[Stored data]
=====
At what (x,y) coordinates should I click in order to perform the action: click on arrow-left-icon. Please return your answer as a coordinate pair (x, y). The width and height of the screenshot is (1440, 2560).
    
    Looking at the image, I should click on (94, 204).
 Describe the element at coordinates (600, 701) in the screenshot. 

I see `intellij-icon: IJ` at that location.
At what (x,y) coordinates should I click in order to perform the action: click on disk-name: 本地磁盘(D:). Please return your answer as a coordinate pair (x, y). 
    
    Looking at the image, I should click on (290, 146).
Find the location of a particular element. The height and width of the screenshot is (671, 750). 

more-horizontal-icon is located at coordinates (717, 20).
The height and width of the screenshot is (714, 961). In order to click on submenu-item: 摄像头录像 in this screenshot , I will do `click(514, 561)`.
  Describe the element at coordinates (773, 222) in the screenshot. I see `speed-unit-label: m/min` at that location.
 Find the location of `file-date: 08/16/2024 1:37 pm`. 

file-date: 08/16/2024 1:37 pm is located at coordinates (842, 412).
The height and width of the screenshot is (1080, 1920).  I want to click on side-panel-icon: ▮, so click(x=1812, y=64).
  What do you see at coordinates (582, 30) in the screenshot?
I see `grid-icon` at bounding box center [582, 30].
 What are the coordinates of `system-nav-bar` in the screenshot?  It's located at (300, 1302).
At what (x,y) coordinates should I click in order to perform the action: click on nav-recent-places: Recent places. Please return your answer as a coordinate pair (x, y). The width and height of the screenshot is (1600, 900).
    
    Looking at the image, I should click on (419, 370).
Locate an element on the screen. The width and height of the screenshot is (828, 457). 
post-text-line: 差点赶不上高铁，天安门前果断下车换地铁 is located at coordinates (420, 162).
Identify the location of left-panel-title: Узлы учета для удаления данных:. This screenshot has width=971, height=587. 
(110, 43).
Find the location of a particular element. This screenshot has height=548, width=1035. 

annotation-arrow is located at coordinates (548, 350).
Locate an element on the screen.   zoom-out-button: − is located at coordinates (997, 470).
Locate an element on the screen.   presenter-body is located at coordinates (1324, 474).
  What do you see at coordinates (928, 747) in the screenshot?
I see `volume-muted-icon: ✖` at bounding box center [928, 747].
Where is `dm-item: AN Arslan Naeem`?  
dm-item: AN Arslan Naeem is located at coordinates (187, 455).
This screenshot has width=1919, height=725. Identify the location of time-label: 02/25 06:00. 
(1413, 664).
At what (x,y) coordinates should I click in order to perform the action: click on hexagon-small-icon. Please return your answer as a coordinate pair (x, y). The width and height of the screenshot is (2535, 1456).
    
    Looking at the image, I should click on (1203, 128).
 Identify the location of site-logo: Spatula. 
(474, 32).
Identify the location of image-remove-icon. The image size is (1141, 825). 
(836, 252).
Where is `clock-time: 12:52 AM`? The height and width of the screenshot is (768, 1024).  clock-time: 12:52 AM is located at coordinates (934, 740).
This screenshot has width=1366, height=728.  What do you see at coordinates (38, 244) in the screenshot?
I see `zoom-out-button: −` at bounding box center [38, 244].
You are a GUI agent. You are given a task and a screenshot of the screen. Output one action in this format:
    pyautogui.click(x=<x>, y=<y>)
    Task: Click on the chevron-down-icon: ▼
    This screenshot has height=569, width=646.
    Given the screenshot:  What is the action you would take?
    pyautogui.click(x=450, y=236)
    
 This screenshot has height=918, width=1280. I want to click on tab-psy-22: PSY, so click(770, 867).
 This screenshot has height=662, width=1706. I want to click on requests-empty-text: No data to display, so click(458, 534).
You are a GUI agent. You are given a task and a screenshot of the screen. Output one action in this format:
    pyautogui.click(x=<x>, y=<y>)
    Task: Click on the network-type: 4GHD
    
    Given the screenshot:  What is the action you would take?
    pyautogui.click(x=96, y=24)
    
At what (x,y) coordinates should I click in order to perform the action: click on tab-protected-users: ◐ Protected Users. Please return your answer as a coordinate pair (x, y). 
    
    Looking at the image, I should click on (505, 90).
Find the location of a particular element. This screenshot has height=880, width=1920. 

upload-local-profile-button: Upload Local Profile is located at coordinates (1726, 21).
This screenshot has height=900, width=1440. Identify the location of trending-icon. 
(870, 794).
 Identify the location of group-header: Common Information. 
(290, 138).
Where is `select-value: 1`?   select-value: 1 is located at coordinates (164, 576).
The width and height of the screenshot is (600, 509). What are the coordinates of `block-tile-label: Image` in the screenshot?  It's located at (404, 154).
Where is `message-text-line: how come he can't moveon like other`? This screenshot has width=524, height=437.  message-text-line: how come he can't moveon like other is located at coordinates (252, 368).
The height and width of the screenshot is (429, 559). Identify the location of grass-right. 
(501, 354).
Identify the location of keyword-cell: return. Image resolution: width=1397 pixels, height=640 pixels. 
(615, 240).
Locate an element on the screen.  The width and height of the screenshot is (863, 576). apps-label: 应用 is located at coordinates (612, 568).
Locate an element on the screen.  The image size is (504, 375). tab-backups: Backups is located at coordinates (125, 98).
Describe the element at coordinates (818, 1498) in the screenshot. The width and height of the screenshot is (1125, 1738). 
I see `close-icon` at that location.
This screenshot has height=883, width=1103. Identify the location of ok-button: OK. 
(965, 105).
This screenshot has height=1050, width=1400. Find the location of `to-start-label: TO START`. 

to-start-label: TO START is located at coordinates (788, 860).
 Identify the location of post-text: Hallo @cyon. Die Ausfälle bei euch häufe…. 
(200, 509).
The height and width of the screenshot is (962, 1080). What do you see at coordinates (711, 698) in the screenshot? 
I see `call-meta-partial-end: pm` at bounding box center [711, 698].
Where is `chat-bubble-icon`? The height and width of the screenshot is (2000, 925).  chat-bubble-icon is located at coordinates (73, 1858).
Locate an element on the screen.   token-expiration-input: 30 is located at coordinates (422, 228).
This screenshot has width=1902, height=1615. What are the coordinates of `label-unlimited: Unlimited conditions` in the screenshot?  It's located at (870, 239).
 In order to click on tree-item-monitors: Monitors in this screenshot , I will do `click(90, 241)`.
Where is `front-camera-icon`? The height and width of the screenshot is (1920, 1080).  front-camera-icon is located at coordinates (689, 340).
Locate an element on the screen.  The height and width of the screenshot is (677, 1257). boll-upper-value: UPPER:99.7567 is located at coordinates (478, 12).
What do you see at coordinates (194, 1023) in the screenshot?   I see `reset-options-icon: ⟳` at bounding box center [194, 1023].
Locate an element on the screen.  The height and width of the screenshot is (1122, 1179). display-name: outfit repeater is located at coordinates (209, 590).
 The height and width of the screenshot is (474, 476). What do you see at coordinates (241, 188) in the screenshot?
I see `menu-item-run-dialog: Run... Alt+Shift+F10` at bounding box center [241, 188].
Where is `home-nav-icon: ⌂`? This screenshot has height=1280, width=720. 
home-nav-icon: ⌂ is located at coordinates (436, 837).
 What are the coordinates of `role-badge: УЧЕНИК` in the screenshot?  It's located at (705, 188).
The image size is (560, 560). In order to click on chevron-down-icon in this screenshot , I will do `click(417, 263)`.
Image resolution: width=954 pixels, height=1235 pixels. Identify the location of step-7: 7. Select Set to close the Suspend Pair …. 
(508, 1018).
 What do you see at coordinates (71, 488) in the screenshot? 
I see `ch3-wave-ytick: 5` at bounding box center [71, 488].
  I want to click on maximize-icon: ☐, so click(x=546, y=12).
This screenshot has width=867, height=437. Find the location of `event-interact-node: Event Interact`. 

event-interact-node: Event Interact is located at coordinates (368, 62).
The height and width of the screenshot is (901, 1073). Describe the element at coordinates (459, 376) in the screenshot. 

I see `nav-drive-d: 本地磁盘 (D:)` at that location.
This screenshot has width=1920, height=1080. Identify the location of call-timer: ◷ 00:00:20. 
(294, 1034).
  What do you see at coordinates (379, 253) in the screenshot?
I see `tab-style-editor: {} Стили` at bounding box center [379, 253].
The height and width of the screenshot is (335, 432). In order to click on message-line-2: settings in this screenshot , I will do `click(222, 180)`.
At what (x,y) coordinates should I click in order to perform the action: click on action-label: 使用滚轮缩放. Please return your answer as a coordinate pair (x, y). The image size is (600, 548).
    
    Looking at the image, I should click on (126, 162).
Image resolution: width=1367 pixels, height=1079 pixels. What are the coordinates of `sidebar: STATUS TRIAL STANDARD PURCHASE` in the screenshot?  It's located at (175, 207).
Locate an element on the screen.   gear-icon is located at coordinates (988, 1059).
=====
◆ **YOUR TASK**:
Copy out the records starting with the line that contains "The image size is (560, 560)." and going on through the line that contains "event-interact-node: Event Interact is", with "location" swapped for "position" and everything else left unchanged.

◆ **RESULT OF THE TASK**:
The image size is (560, 560). In order to click on chevron-down-icon in this screenshot , I will do `click(417, 263)`.
Image resolution: width=954 pixels, height=1235 pixels. Identify the position of step-7: 7. Select Set to close the Suspend Pair …. 
(508, 1018).
 What do you see at coordinates (71, 488) in the screenshot? 
I see `ch3-wave-ytick: 5` at bounding box center [71, 488].
  I want to click on maximize-icon: ☐, so click(x=546, y=12).
This screenshot has width=867, height=437. Find the position of `event-interact-node: Event Interact`. 

event-interact-node: Event Interact is located at coordinates (368, 62).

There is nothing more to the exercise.